11 Responses to “End the Era of Orphanages?” What Does That Mean?
  1. Eldon Porter Reply

    SO, so very true. What Tara says needs to be heard. The western evangelical church, passionate to do good, is naively destroying families and not helping these vulnerable children. I have yet to see an orphanage with more than 10% of true orphans. This has become a business supported by the naive westerner (in Latin America mostly supported by North American short-term mission teams).
    Some Ukrainian pastors decided to begin what is now a global network called World Without Orphans http://www.worldwithoutorphans.org Their message is the same as that of Tara but they add the recommendation that where possible, believers within the culture should adopt those that are truly orphans.
    However, I am not optimistic that things will change much, due primarily to the fact that many westerners are motivated more by what makes them feel good than by sacrificing to truly help families escape poverty.

  2. Karl Mueller Reply

    I’m glad community-based care for orphans and vulnerable children is getting some traction. Some of us have been raising this issue for 10+ years. Often have felt like a voice crying in the wilderness. Check out the Faith to Action Initiative and their resources at http://www.faithtoaction.org/.

  3. Charlotte Stemple Reply

    This is wonderfully said. After 10 years in Vietnam during the war, we saw the heart of Americans for the orphans, but also knew that some of the ‘orphans’ were not orphans … admittedly they came from poor families but family care is absolutely a better solution, and one we tried hard to advocate for.

  4. Dave B. Reply

    I support the speaker’s position in just about every premise. However, this assumes that the child will be in a ‘normal’ situation.

    With the case of Christian orphanages in South Asia, for example, children come from other religious backgrounds. Christian Workers obviously want to exemplify and teach the kids the Christian faith. This is where the challenge starts – how do you put the child back with the family who is Hindu, Buddist or Muslim, for example?

  5. John R Reply

    I have to concur with Tara. Our mission has worked in Africa and has seen the problems with institutionalizing children. As she points out few if any have no family at all. In addition to what she has pointed out in Africa family is extremely important in many things like getting married, getting a job etc.

  6. Becky Durstenfeld Reply

    I agree with Tara. There is a reason there are no longer orphanages in the countries she mentioned. Those reasons are also valid in other countries. The Christian community needs to be at the forefront of this issue. Instead of supporting orphanages, we need to help get at the root problems. In the case of the true orphan, adoption by Christian families would be great. Families do need to be screened thoroughly though, as there can be abuses in families, too. As to the question about placing children back with their Hindu, Buddhist or Muslim family, of course we have to do that and hope we can reach the whole family for Christ. Taking children away from families will not win them to Christ.

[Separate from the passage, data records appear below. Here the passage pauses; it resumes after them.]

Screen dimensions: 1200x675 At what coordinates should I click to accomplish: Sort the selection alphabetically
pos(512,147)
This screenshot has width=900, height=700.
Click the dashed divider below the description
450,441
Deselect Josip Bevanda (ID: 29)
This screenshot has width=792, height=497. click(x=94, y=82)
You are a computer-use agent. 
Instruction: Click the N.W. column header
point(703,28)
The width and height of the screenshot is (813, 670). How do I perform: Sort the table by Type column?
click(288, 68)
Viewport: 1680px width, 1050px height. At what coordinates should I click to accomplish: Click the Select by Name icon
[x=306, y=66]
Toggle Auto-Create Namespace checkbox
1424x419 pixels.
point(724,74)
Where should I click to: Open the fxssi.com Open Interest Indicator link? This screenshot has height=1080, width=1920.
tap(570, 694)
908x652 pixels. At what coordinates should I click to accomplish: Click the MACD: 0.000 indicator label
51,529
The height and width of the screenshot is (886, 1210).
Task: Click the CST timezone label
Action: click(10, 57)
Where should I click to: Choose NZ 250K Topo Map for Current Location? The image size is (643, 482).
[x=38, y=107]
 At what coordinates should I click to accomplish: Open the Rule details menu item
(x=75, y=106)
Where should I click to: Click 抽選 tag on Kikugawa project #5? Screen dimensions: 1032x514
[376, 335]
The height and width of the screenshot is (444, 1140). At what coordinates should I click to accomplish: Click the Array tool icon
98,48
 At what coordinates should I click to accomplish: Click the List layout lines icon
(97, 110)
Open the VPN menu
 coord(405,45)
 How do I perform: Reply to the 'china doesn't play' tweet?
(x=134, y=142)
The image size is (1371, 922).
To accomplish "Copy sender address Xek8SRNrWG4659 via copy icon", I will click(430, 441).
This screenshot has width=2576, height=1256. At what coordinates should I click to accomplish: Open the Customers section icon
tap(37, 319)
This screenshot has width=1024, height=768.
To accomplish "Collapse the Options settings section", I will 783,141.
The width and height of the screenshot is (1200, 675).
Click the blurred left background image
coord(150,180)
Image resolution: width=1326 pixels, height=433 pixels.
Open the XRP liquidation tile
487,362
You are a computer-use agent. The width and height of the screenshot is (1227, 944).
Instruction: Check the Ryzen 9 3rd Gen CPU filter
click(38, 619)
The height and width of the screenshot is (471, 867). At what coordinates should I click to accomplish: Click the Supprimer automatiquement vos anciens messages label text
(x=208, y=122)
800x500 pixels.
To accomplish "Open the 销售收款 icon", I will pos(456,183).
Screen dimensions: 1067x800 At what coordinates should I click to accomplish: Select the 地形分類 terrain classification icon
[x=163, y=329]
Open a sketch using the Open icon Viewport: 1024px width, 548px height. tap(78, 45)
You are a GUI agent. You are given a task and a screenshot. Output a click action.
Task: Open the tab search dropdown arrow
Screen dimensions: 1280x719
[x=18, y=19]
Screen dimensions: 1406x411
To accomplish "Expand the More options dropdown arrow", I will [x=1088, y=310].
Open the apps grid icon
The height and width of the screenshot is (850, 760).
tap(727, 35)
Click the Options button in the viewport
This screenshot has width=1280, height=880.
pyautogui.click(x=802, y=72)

  7. D Kitbok Ryntathiang Reply

    This is a comment coming from the third world!
    I fully agree with the perspective given by the speaker and am talking from practical experienced!
    It just fell on me to carry on the task started by someone else in looking after the orphans though that was not my profession or calling! I did not have support nor sponsor but though the business and contacts carried on the task for 25 years! I saw some success but on evaluation more failures than success! It is true after proper survey and talking with the kids, most are not real orphans but either single parents or sometimes children from poor families in need of education! Of course we have dlso tried supporting through the families but many times poverty in the family does not allow anything they have or get to educate their children!
    Through our efforts, some have graduated from univerdities working as professors, bankers, teachers, lawyers, doctors and nurses! But when taken into context, the return does not justify the investment! I think eternity will be the only one to judge that! But i agree that orphanages has spurned off lots of corruptions in the name of children! God help us!
    I agree that family should be the answer but in poverty the tummy comes before the uni!
    My point is that “God created the family, nuclear and extended, man created religion/s by all sort of names and religion created institutions, good bad and ugly”! The question is how do we educate poor families to understand that?
    We are still groping in the dark, searching in the sands for ways and means in poverty assistance! But i feel orphanages will and can never be the answer!
    Help us understand as Jesus only told us to feed the hungry, quench the thirst, clothe the naked, heal the sick, visit the prison, and be hospitable to strangers by dealing with our racism! Racism exist worldwide and in all forms and particularly in religion! We are not fountain of wisdom and most of our wisdom comes from below!

  8. Janice Reid Reply

    This is an important social issue in many countries. But Tara’s idea is not new. While living in Cambodia in the 2000s, I talked with a Dutch woman (now deceased) who promoted family-based orphan care in Cambodia for many years; part of her reasoning was that children taken to urban orphanages from rural villages lose their inheritance–the land. Others snap up the land while they’re away, and they can’t get it back later. In the end, they often simply become urban poor.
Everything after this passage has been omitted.